* _TASK INSTRUCTIONS_:
Give the number of lines in the entries that contain "Create". State only the count.

--------------------

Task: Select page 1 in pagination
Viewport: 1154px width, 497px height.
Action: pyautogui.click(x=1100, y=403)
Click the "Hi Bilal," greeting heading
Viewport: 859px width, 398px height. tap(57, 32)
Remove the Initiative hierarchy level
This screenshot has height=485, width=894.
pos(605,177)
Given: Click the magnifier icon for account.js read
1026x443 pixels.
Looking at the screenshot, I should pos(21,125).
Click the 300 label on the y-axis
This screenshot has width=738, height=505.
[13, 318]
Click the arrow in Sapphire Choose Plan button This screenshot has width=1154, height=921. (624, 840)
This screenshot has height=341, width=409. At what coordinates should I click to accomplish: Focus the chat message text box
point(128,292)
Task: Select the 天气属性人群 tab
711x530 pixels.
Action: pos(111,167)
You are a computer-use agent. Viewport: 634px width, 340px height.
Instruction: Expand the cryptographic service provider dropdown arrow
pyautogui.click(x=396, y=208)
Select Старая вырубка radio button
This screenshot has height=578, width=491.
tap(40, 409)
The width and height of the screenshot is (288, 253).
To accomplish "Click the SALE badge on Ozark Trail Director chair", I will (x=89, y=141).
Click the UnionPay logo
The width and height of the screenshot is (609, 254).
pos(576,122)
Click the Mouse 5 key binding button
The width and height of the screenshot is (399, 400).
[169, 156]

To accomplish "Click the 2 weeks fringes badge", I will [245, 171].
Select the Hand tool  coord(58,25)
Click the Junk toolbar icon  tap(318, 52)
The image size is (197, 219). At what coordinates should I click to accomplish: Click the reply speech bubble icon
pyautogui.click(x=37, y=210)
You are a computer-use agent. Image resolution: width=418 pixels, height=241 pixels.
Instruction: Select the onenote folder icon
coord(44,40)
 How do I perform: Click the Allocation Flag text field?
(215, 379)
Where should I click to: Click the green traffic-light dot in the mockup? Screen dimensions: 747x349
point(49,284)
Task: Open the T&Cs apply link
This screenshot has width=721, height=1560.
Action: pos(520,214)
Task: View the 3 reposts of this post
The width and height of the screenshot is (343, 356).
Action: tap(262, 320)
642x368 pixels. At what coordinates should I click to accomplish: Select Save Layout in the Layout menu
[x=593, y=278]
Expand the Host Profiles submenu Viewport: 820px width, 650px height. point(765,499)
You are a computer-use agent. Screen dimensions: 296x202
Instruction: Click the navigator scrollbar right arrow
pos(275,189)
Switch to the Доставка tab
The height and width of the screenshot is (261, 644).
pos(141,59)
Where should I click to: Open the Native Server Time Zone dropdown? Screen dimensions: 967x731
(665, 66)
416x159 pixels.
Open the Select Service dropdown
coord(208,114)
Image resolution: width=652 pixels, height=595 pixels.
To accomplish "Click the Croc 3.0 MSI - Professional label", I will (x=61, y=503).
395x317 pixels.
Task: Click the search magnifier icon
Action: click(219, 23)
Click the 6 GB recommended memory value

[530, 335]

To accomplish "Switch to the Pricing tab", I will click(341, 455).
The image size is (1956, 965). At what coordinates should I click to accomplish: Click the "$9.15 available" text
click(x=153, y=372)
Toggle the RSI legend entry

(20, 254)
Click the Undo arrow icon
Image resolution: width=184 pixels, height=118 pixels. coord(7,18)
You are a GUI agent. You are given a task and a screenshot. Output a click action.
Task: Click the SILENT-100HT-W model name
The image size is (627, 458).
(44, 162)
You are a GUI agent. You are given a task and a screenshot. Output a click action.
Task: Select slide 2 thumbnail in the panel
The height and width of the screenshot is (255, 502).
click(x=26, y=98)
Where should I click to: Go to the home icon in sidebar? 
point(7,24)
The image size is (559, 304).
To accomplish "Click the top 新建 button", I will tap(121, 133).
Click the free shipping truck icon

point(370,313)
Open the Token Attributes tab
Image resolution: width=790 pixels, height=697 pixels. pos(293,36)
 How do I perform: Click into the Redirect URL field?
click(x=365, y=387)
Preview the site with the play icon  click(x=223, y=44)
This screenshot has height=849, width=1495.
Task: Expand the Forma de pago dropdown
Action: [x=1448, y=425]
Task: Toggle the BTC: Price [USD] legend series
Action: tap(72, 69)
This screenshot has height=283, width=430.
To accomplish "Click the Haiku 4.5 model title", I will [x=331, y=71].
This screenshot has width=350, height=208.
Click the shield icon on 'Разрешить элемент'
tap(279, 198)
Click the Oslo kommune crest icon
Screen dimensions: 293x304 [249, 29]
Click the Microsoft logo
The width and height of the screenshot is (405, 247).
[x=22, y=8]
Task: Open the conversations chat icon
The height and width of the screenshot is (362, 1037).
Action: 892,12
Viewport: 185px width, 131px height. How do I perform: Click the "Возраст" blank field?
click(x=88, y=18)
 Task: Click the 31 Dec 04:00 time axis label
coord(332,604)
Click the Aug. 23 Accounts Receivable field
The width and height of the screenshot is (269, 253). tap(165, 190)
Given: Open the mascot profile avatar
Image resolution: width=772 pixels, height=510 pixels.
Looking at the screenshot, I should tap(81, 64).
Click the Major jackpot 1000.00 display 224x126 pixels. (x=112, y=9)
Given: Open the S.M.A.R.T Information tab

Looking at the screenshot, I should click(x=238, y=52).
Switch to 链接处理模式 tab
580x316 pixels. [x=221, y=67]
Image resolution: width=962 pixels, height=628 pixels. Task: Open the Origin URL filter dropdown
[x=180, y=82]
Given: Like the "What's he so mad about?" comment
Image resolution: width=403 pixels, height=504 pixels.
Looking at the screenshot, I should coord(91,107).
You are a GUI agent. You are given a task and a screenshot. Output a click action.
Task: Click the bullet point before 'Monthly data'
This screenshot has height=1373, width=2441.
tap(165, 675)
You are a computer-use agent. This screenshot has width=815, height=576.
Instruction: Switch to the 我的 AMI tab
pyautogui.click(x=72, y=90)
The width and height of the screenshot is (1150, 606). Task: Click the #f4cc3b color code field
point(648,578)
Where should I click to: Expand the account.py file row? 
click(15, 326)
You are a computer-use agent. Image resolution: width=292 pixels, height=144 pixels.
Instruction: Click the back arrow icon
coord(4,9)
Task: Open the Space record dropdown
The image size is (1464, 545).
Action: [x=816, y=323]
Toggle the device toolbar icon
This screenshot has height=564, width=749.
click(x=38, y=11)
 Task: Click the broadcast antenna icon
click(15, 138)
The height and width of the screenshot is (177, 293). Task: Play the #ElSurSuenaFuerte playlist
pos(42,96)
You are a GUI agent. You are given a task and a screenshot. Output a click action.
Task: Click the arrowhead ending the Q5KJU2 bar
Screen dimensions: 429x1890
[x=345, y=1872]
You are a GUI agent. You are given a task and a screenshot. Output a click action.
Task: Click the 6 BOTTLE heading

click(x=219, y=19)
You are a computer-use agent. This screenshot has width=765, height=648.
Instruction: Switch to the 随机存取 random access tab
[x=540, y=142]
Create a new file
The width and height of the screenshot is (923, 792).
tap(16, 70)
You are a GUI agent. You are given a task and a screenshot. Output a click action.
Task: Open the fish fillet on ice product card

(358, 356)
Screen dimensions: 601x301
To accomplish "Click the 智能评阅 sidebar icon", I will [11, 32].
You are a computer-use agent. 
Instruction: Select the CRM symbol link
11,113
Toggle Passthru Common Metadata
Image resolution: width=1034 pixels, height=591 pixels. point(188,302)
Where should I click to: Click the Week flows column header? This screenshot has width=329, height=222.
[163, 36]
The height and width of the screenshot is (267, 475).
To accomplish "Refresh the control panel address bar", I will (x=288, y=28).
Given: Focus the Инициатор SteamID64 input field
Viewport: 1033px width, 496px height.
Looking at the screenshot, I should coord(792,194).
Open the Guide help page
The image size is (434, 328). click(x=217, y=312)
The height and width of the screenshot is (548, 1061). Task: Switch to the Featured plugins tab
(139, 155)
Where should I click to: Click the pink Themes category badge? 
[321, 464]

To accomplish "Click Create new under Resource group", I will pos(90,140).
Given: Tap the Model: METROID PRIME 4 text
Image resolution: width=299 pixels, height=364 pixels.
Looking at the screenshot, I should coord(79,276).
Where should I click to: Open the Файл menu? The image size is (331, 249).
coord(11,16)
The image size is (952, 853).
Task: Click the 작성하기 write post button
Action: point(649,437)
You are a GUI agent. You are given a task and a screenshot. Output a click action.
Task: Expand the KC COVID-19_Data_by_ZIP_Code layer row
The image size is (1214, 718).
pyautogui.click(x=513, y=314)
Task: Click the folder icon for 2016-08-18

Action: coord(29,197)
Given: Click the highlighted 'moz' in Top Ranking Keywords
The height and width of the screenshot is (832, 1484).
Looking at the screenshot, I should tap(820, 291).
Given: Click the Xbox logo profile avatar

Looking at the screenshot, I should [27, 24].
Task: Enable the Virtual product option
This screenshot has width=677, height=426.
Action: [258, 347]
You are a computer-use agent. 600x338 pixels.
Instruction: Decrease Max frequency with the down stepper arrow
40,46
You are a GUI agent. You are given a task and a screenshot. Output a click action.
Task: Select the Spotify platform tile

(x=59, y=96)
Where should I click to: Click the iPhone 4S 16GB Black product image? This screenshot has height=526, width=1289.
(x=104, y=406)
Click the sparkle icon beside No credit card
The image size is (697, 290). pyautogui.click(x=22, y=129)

--------------------

* _OUTPUT FOR THIS EXERCISE_:
2